The western edge of the Deccan plateau ends in the Western Ghats (also known as the Sahyadri mountain ranges) that run north to south along the edge of the plateau, stretching all the way from the Gujarat – Maharashtra border, through Goa, Karnataka, Tamil Nadu, and Kerala, about 1,600 kilometres in all. Sahyadri means benevolent. At 1,200 metres on the average the Western Ghats are not among the tallest but what they lack in height they more than make up with their rich bio-diversity.

But from where I stood at the door of the train, watching the ranges up-close through my lens, tracing waterfalls that fell from great heights down sheer rock faces, and elsewhere emerging from dense foliage covering the near vertical drops, I was reminded of the ferocity of river Mahdei from a trekking camp in Goa years ago. I had only just escaped drowning by the thinnest of whiskers. Nobody had expected me to get out alive.

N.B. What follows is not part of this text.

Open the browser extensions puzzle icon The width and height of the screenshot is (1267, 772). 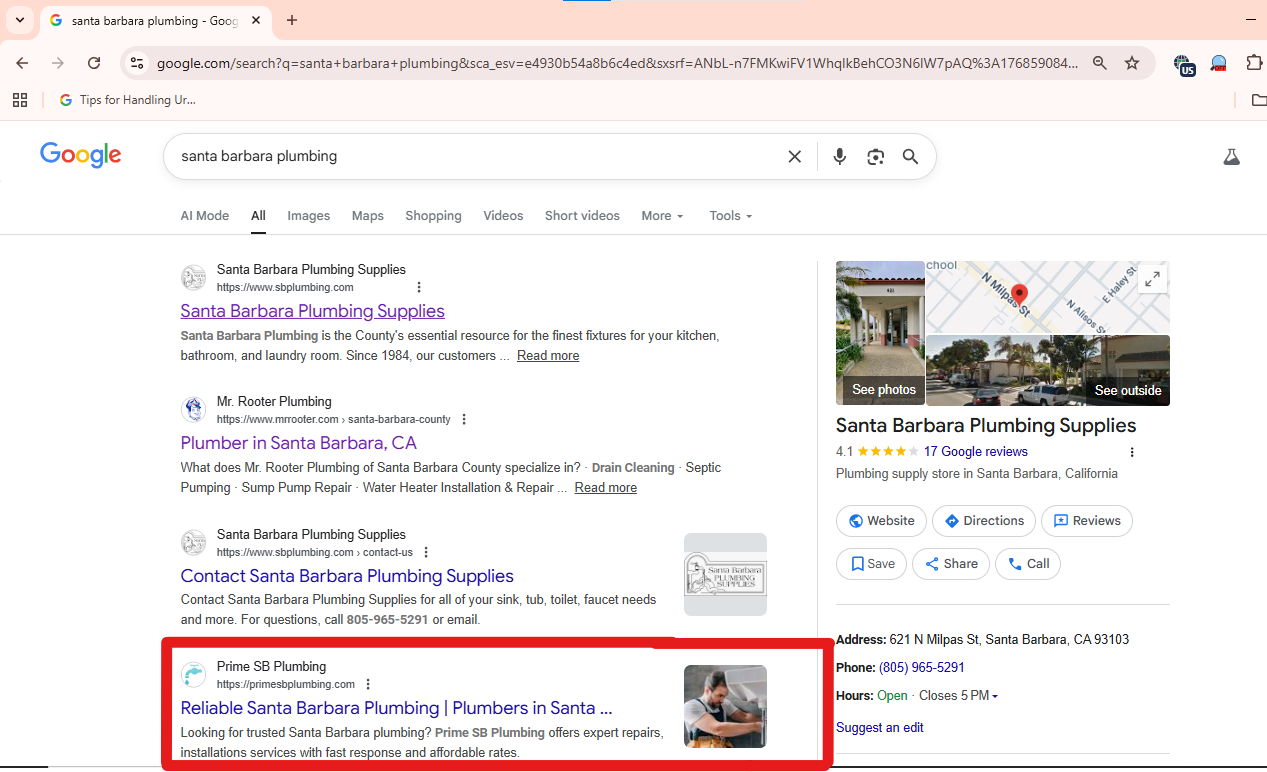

The train trudged up the incline. It had only a short distance to go before it would veer off into the plateau in the direction of Pune, leaving the core of the mountain ranges behind. I tried counting the streams cascading down the mountains for no particular reason. I could not hear them. They were too far for that. I wished I had carried my field glasses. A 10x50 might've brought them upclose. I wonder if these outcrops have been sufficiently explored, for if my experience trekking the Western Ghats is anything to go by I wouldn't be surprised if explorations were to reveal ancient temples lost to time.

It had stopped raining on the route but in the distance I knew from experience that come monsoon it rarely stops raining in the mountain ranges, swelling rivers that eventually feed peninsular India, among them are the Godavari, the Mandovi, the Krishna, the Cauvery, and the Zuari. At their source the numerous streams descend quickly from the heights before they roil in the violence of the monsoon.

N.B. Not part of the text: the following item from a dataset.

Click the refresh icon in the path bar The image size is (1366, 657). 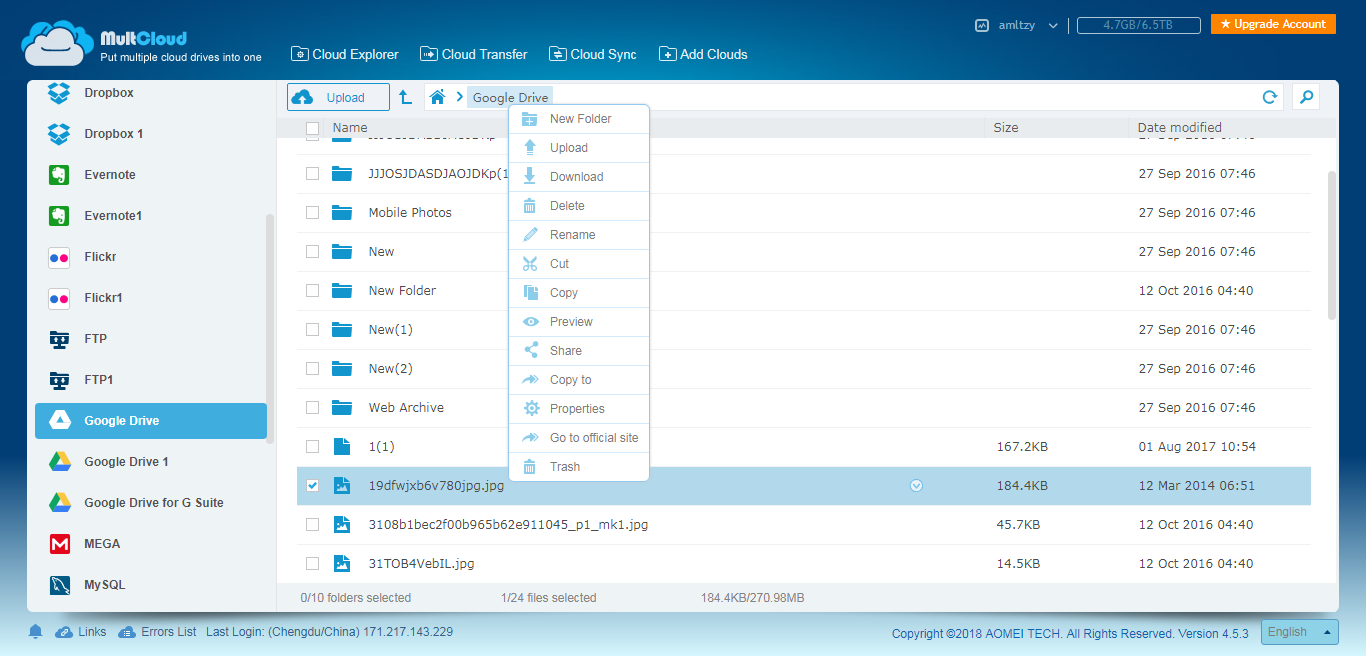[1269, 97]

Rice fields were now few and far between. As the gradient steepened we left the plains behind. Even as dense vegetation blurred features of mountains in the distance I rewound to images of paddy fields I had seen earlier in the journey. Other images from long ago of children playing in the fields, pausing to wave at the train as it roared past them came to my mind, leaving a warm feel behind.

For some reason each time I’m on a train passing through vast fields in the Indian hinterland I’m reminded of the unforgettable train scene from Satyajit Ray’s classic Pather Panchali when Apu and his sister Durga ‘discover’ a train in a field of Kaash flowers.

Born into an accomplished Brahmin family himself, second to none in their achievements in the Arts, Ray’s Pather Panchali (Song of the Road) is a story of a poor Brahmin family from rural Bengal in the early twentieth century and charts the story of Harihar Ray’s impoverished family struggling to make ends meet. In a backdrop as grim as this the film belies the seeming futility of their existence with its portrayal of Harihar Ray’s children, Durga and Apu, as alive to possibilities of life, and ever ready to imbue meaning into the simplest of things that simply being alive had to offer.

Riding on their unaffected childhood innocence that manifests in their discovery of the world beyond their immediate circle of life the film unravels time to the pace of Durga and Apu’s life, and nowhere more so when Durga and Apu find themselves in a field of Kaash flowers, possibly drawn to the humming of high tension electricity wires, only to hear an unfamiliar sound carried their way on the breeze. Never having heard a train before Durga stills herself, her eyes having averted to a non existent visual frame before her, only the occasional jerk of her face in the direction of the sound indicating she was seized of the unfamiliar, and Apu having gone quiet, looking for cues in Durga’s absent gaze presses his face to the high tension electric metal pole even as the Kaash flowers sway gently to the breeze now bringing the mystery to the fore.

Seconds turn to minutes and as Durga breaks into a run to meet the mystery, Appu follows her. There among the head high flowers they pause unsure of the direction the sound was coming from, their heads still, the sound grows louder, and in the split passage of a moment on the threshold of unfolding the unknown, realization dawns, and their heads jerk to their right just in time to catch sight of thick black smoke in the distance gusting back above the heads of Kaash flowers, the engine and coaches hidden from view. Pushed back by the force of air yielding to the train’s momentum as it hurtles across the plains, the swirling black smoke might as well have been a demon snorting rage. Appu breaks into a run to meet his defining moment as he comes face to face with a steam locomotive for the first time in his life.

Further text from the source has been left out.